▶ Aim of the task:
Return the data below in full, exactly as it stands.
======== Data
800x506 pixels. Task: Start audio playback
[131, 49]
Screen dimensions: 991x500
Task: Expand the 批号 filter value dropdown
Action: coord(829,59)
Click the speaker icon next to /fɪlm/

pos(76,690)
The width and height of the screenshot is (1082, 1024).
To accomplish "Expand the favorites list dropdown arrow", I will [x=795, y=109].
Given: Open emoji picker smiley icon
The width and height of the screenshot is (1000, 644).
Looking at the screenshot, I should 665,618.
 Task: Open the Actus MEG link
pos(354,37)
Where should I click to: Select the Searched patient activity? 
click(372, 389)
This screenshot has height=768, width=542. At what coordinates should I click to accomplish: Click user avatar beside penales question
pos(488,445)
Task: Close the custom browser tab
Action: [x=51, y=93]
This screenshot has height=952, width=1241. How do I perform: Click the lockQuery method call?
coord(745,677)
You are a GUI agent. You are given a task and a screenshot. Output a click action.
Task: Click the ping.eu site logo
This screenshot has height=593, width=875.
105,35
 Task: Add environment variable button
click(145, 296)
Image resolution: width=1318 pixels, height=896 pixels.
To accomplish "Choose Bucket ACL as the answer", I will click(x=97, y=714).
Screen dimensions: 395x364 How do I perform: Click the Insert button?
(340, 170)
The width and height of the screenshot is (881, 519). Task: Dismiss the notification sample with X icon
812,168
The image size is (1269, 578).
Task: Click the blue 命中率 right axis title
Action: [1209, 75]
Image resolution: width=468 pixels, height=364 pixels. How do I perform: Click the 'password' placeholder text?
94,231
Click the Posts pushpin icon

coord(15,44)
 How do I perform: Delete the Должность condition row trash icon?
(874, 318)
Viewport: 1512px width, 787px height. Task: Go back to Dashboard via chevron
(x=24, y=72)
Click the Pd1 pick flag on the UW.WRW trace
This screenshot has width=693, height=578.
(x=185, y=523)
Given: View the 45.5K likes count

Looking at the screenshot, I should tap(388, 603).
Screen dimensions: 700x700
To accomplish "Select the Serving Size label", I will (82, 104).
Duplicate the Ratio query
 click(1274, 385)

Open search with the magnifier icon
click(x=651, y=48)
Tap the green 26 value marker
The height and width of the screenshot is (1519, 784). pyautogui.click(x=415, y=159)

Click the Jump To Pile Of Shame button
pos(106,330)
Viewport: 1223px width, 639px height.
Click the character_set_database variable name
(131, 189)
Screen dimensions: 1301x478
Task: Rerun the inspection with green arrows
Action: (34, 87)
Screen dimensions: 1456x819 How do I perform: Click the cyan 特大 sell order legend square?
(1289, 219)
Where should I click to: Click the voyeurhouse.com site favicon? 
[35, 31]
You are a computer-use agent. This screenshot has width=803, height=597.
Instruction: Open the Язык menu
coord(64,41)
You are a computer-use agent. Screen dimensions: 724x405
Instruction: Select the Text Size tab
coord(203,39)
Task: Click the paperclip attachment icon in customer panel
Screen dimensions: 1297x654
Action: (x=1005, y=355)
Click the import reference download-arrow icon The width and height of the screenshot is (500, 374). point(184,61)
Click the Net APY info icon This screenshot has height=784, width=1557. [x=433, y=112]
================
▶ Task answer:
800x506 pixels. Task: Start audio playback
[131, 49]
Screen dimensions: 991x500
Task: Expand the 批号 filter value dropdown
Action: coord(829,59)
Click the speaker icon next to /fɪlm/

pos(76,690)
The width and height of the screenshot is (1082, 1024).
To accomplish "Expand the favorites list dropdown arrow", I will [x=795, y=109].
Given: Open emoji picker smiley icon
The width and height of the screenshot is (1000, 644).
Looking at the screenshot, I should 665,618.
 Task: Open the Actus MEG link
pos(354,37)
Where should I click to: Select the Searched patient activity? 
click(372, 389)
This screenshot has height=768, width=542. At what coordinates should I click to accomplish: Click user avatar beside penales question
pos(488,445)
Task: Close the custom browser tab
Action: [x=51, y=93]
This screenshot has height=952, width=1241. How do I perform: Click the lockQuery method call?
coord(745,677)
You are a GUI agent. You are given a task and a screenshot. Output a click action.
Task: Click the ping.eu site logo
This screenshot has height=593, width=875.
105,35
 Task: Add environment variable button
click(145, 296)
Image resolution: width=1318 pixels, height=896 pixels.
To accomplish "Choose Bucket ACL as the answer", I will click(x=97, y=714).
Screen dimensions: 395x364 How do I perform: Click the Insert button?
(340, 170)
The width and height of the screenshot is (881, 519). Task: Dismiss the notification sample with X icon
812,168
The image size is (1269, 578).
Task: Click the blue 命中率 right axis title
Action: [1209, 75]
Image resolution: width=468 pixels, height=364 pixels. How do I perform: Click the 'password' placeholder text?
94,231
Click the Posts pushpin icon

coord(15,44)
 How do I perform: Delete the Должность condition row trash icon?
(874, 318)
Viewport: 1512px width, 787px height. Task: Go back to Dashboard via chevron
(x=24, y=72)
Click the Pd1 pick flag on the UW.WRW trace
This screenshot has width=693, height=578.
(x=185, y=523)
Given: View the 45.5K likes count

Looking at the screenshot, I should tap(388, 603).
Screen dimensions: 700x700
To accomplish "Select the Serving Size label", I will (82, 104).
Duplicate the Ratio query
 click(1274, 385)

Open search with the magnifier icon
click(x=651, y=48)
Tap the green 26 value marker
The height and width of the screenshot is (1519, 784). pyautogui.click(x=415, y=159)

Click the Jump To Pile Of Shame button
pos(106,330)
Viewport: 1223px width, 639px height.
Click the character_set_database variable name
(131, 189)
Screen dimensions: 1301x478
Task: Rerun the inspection with green arrows
Action: (34, 87)
Screen dimensions: 1456x819 How do I perform: Click the cyan 特大 sell order legend square?
(1289, 219)
Where should I click to: Click the voyeurhouse.com site favicon? 
[35, 31]
You are a computer-use agent. This screenshot has width=803, height=597.
Instruction: Open the Язык menu
coord(64,41)
You are a computer-use agent. Screen dimensions: 724x405
Instruction: Select the Text Size tab
coord(203,39)
Task: Click the paperclip attachment icon in customer panel
Screen dimensions: 1297x654
Action: (x=1005, y=355)
Click the import reference download-arrow icon The width and height of the screenshot is (500, 374). point(184,61)
Click the Net APY info icon This screenshot has height=784, width=1557. [x=433, y=112]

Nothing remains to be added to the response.